— TASK REQUIREMENTS —
- A) In the article about pay cuts among Australians and New Zealanders, why does the story "slightly shift"? Answer in one to three sentences.
- B) Pick up the article about pay cuts among Australians and New Zealanders from the point where it stops.

What Aussies and Kiwis would (and wouldn’t) take a pay cut for, and why the four-day workweek is still on the table
What Aussies and Kiwis would (and wouldn’t) take a pay cut for, and why the four-day workweek is still on the table

What would you take a pay cut for?
It’s the kind of question that sparks a quick gut response but, when you sit with it, the answer gets complicated. For workers across Australia and New Zealand, the trade-offs between salary, wellbeing, flexibility, and values have never been sharper.
According to LinkedIn’s latest Workforce Confidence Index, nearly one in three Australians (32%) say they’d be willing to compromise on their salary if it meant more flexibility. The same number (31%) would do it for stronger values alignment, while 29% would accept less money for a more reasonable workload.
The story slightly shifts when we look at our own survey of 760 professionals. Flexibility ranked lower, with just 23% saying they’d take a pay cut for it. A bigger share of 35% said they’d do it for work-life balance and to avoid burnout. Only 4% cared enough about values alignment to trade salary, while a blunt 38% made it clear: “Pay cut? Hard pass.”

— EXTRACTED INFORMATION —
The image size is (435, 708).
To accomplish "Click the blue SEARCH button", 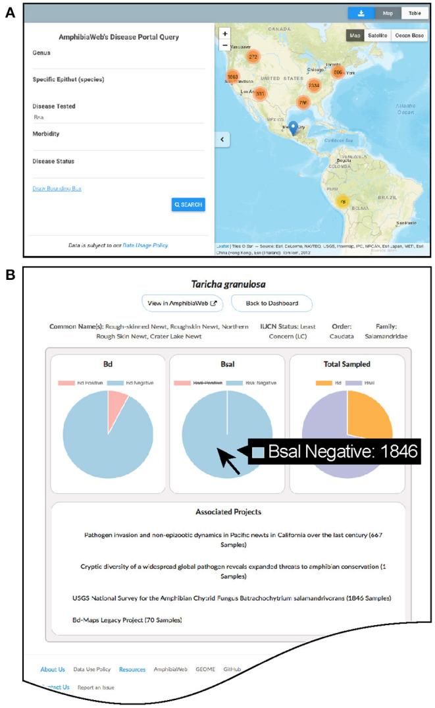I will tap(188, 205).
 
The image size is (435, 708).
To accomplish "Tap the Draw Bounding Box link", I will tap(57, 188).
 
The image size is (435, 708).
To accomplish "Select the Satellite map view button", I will tap(376, 36).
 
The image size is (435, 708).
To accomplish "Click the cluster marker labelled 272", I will tap(253, 57).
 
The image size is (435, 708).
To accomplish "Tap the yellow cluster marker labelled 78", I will tap(342, 202).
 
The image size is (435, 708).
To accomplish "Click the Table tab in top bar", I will tap(415, 13).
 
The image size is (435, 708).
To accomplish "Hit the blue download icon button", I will tap(361, 13).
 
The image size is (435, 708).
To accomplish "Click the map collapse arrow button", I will tap(222, 139).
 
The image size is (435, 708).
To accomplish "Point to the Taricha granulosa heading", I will tap(227, 285).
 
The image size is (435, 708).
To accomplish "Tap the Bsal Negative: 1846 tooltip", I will tap(335, 452).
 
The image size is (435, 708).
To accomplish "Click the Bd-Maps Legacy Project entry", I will tap(127, 619).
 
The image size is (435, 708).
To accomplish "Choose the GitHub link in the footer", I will tap(231, 669).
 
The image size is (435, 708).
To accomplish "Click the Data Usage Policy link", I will tap(145, 245).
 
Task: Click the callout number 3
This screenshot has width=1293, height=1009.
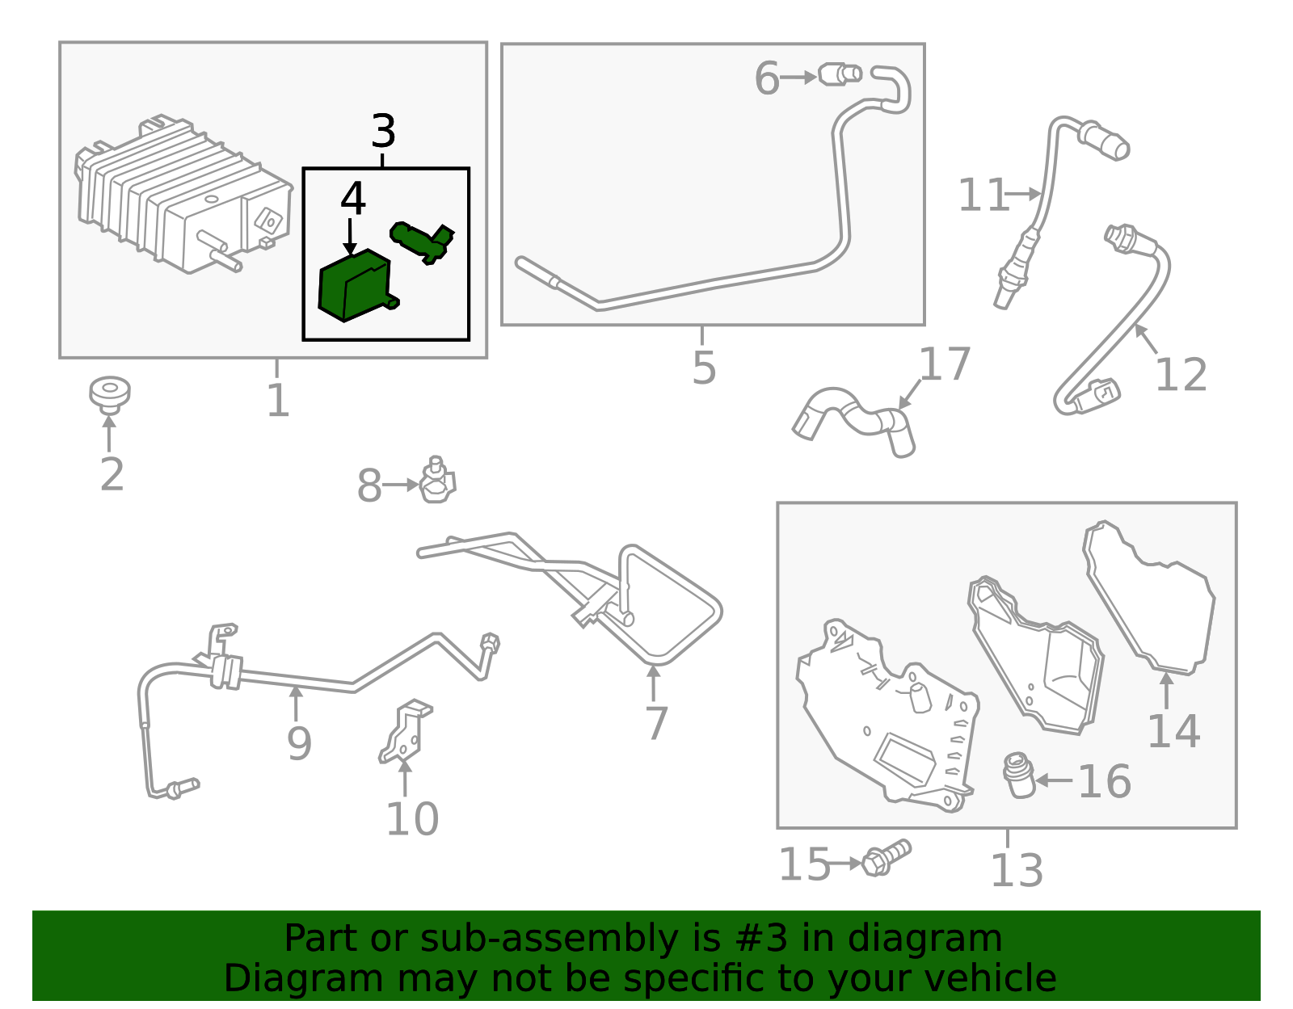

— IN RESPONSE —
- A) It shifts because the article's own survey of 760 professionals gave different results from LinkedIn's Workforce Confidence Index. Only 23% would take a pay cut for flexibility, compared with 32% in LinkedIn's index, and only 4% would do so for values alignment, compared with 31%. Meanwhile, 35% would do it for work-life balance and to avoid burnout, and 38% would refuse any pay cut.

- B)
The reality check
The comments from our survey tell a bigger story about trust, trade-offs, and the limits of compromise. A few standouts:
- “Do the top brass ever get asked this question?”
- “I have taken a pay cut when I could get a better work-life balance… but most people need the money as cost of living is not reducing.”
- “I’ll take values alignment, work life balance and flexibility — and expect a pay rise because my productivity will be higher.”
- “Why would anyone take a cut in pay… when you know the CEO and most of the C-suite are still making bank off your personal efforts? Wake up people and demand what you are worth.”
The sentiment is clear: while people want balance and flexibility, they’re not naïve about the financial pressures they’re under, nor the inequities they see in executive pay. Salary remains a non-negotiable foundation and in today’s economy, many feel they shouldn’t have to choose between being paid fairly and working in a way that sustains them.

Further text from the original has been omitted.